Reinforcement learning algorithms are ridiculously fragile. Older deep Q-learning algorithms may or may not train just with a different seed. Newer algorithms such as PPO and SAC are much more stable. Well-configured ones can train on a wide range of tasks with same / similar hyper-parameters. Because of that, these algorithms are now used more and more in real-world settings, rather than just a research interest.
To implement PPO and SAC from scratch correctly, however, can still be challenging. The wonderful blog post The 37 Implementation Details of Proximal Policy Optimization covered many aspects of it. Tianshou’s training book also contains many gems. The problem, as 37 Implementation Details pointed out, can be traced to the fact that many libraries have logics distributed to different places, which makes it harder to understand what tricks the author applied to reach a certain score.
I am going to highlight a few more implementation details here that are not covered in 37 Implementation Details. Hopefully this would help other practitioners in RL to implement these algorithms.

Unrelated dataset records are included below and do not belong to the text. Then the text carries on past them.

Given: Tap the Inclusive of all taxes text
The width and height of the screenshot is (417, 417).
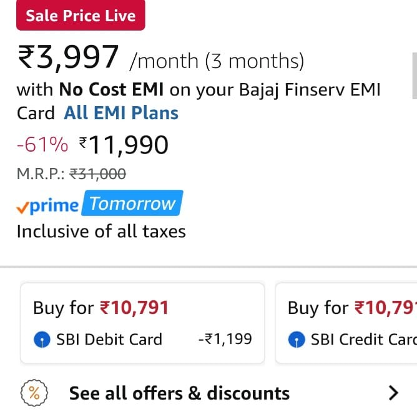Looking at the screenshot, I should click(101, 232).
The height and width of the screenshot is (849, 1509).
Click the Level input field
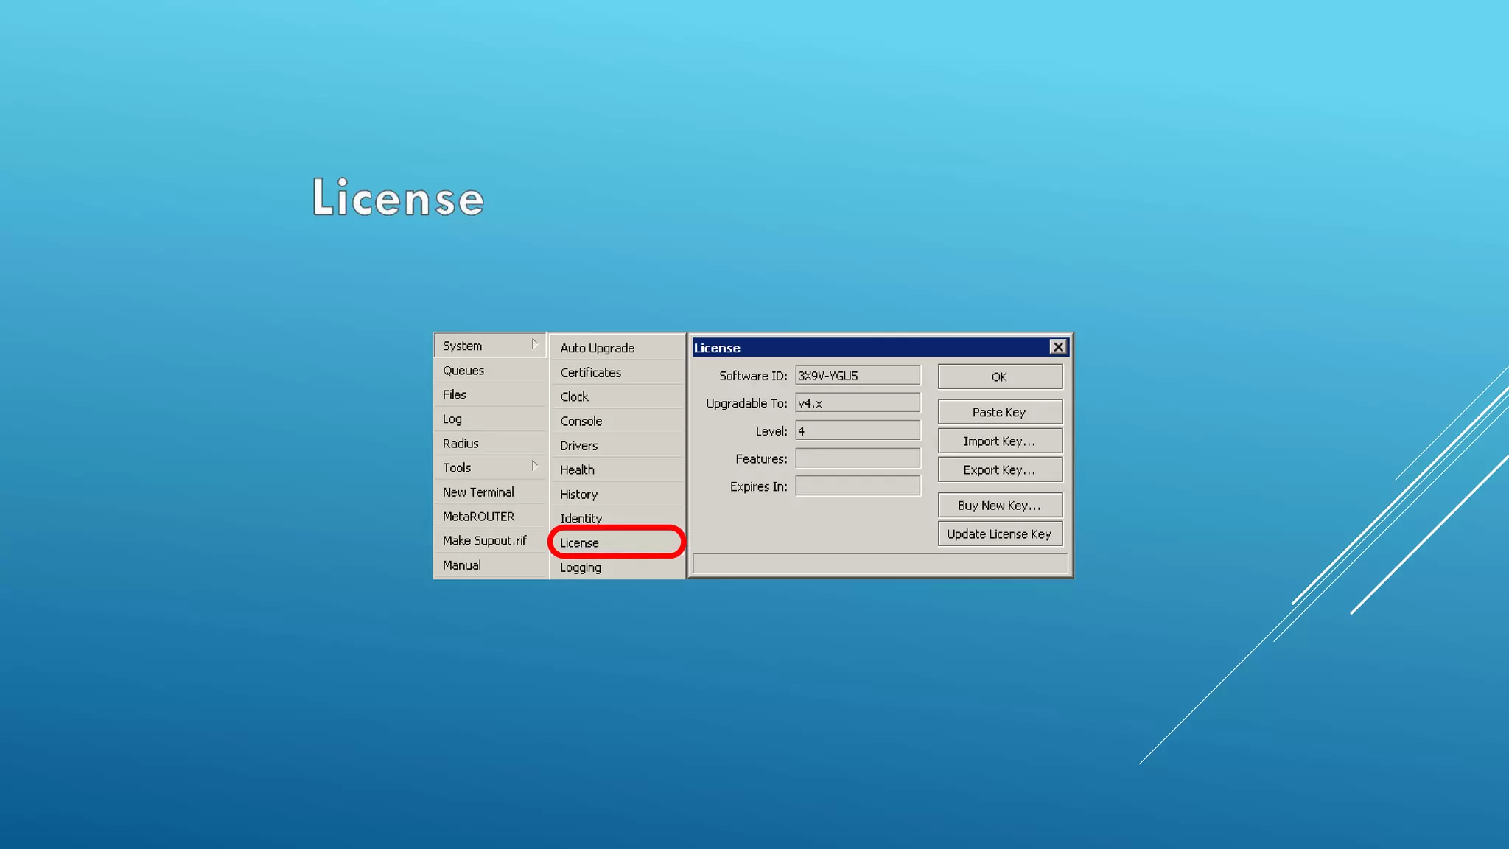pyautogui.click(x=857, y=431)
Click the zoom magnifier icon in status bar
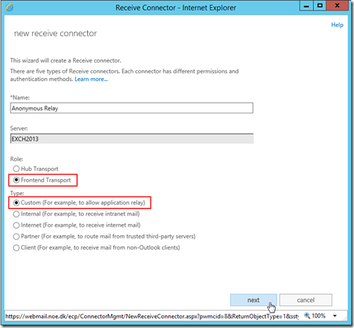The height and width of the screenshot is (328, 354). click(x=307, y=315)
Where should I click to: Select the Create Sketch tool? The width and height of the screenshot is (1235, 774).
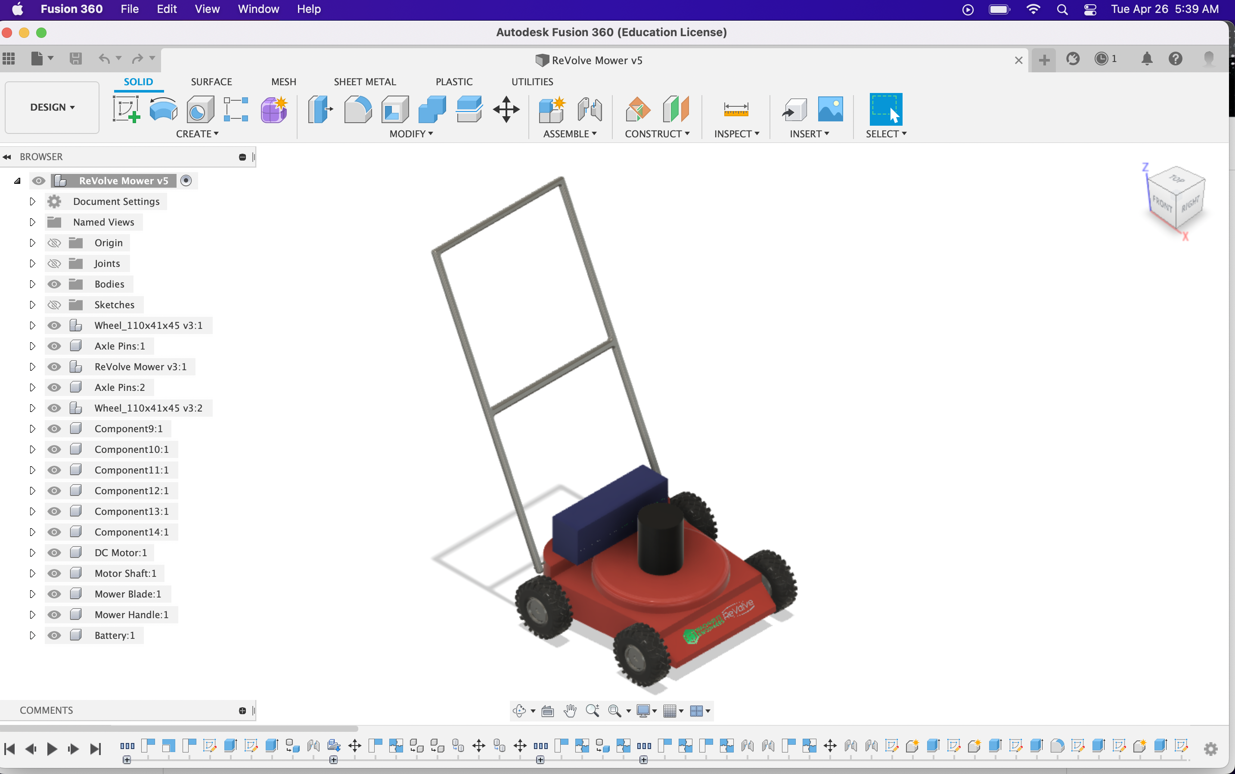pyautogui.click(x=126, y=110)
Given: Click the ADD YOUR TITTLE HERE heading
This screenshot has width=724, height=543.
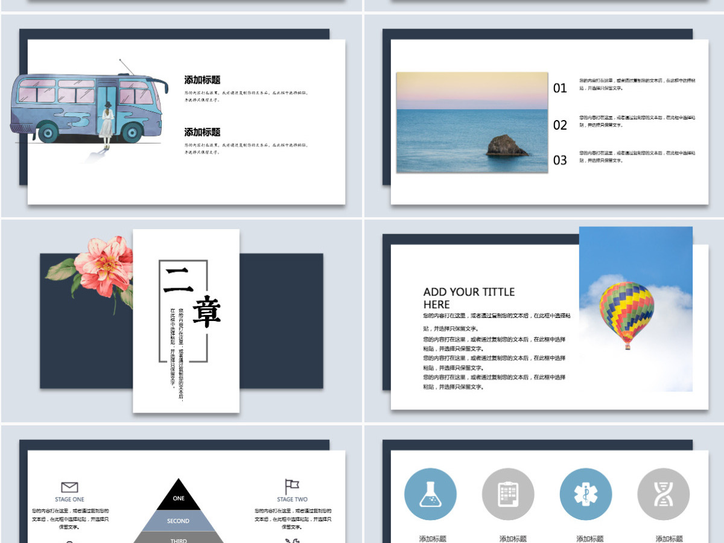Looking at the screenshot, I should [469, 298].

Action Scaling and Clipping
37 Implementation Details mentioned action clipping, and casually said that “the original unclipped action is stored as part of the episodic data”. What it means is that when compute logarithmic probabilities on the distribution, we should use the unclipped action value. Using the clipped action value would make the training unstable, causing NaNs in the middle of a training, due to the clipped action value drifting too far from the centroid.
While clipping to the action range directly would work for simpler cases such as InvertedPendulum or Ant, for Humanoid, it is better to clip to range
[-1, 1] and then scale to the action range. The latter approach showed to be more stable on all MuJoCo tasks.
Clipping Conditional Sigma
SAC, when trained with continuous action space such as MuJoCo tasks, need to sample from a Gaussian distribution with conditional sigma. The conditional sigma is derived from the input and conveniently shares the same network as the action. It turns out to be helpful to constrain the range of sigma when doing action sampling. This helps to avoid NaN when sigma is too big. A common choice is between
[-20, 2]. Did you notice the -20 on the lower bound? That’s because we will apply exp on the sigma value (thus, the network produced sigmas are really the “log sigmas”), hence reflected on the range.
Updates to Reward Normalization (or “Reward Scaling”)
Depending on your implementations, you may collect data from the vectorized environments into many micro-batches, which sometimes would be easier to treat truncated / terminated returns differently. Reward normalization collects statistics (standard deviation) from returns in these micro-batches. The statistics will also be used to normalize subsequent returns. It is recommended to update the statistics on a per batch basis. Thus, for the current batch, always use the statistics calibrated from the previous batch. Keeping an updated statistics and using that directly in the current batch can cause further instabilities during the training.
If no observation normalization, clipping is not needed. After normalization however, clipping can help to avoid sharp changes in losses, thus, making the training smoother.
Logarithmic Probability (Entropy) on Gaussian and Corrected for Tanh Squashing
Logarithmic probability is computed element-wise. This is not a problem for PPO because there is no correction term and it is easy to balance its actor losses (only two terms, one from the “entropy” (logarithmic probability), one to regularize sampling sigma). For SAC, it is not so easy. Entropies are corrected for tanh squashing, and mixed with rewards, resulting in a target / loss with 3 to 4 terms. This is especially important if you implement the log_prob function yourselves.
It seems summing up along the feature dimension matches the SAC paper. Mismatching this (i.e. averaging for log_prob but summing up for correction terms) can cause sudden spikes in critic / actor losses and harder to recover from it.
This is different from “reward normalization” in PPO. For SAC, since it computes the current target value with n-step rewards + future value + action entropy. The reward scaling here refers to applying coefficient to the n-step rewards to balance between critics’ estimation and the near-term reward. This is important for SAC because of the entropy term’s scale again. Higher reward scaling results in more exploitation while lower reward scaling results in more exploration.